PROBLEM TO SOLVE
Report every line of the records that includes the word "link".

BEGIN

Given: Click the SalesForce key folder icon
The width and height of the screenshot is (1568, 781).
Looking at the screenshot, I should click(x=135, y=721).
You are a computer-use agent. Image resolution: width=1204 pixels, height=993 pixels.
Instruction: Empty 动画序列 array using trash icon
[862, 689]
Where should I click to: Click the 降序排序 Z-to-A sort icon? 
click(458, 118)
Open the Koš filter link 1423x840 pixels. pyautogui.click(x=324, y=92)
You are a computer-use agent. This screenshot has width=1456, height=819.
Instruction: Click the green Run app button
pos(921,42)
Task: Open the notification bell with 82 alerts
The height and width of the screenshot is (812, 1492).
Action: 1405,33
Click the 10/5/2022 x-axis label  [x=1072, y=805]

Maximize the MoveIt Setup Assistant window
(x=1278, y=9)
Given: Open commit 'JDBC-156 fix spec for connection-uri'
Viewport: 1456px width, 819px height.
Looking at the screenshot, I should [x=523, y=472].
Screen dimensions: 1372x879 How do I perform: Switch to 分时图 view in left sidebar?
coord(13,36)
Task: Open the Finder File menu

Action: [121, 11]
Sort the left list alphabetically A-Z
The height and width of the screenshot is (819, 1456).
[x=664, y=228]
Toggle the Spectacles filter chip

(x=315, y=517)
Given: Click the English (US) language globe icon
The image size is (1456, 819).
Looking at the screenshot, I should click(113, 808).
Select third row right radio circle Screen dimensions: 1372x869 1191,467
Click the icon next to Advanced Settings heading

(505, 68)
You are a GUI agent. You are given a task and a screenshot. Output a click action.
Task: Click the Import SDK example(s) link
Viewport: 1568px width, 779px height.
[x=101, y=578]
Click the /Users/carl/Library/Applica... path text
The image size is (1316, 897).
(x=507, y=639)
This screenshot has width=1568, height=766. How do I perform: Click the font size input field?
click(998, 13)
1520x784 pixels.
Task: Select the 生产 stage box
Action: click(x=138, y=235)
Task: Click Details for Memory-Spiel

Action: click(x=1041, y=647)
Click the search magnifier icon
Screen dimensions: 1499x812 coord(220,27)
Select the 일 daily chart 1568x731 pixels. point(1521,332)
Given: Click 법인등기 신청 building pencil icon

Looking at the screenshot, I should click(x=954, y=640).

END

SOLUTION TO THIS PROBLEM
Open the Koš filter link 1423x840 pixels. pyautogui.click(x=324, y=92)
Task: Click the Import SDK example(s) link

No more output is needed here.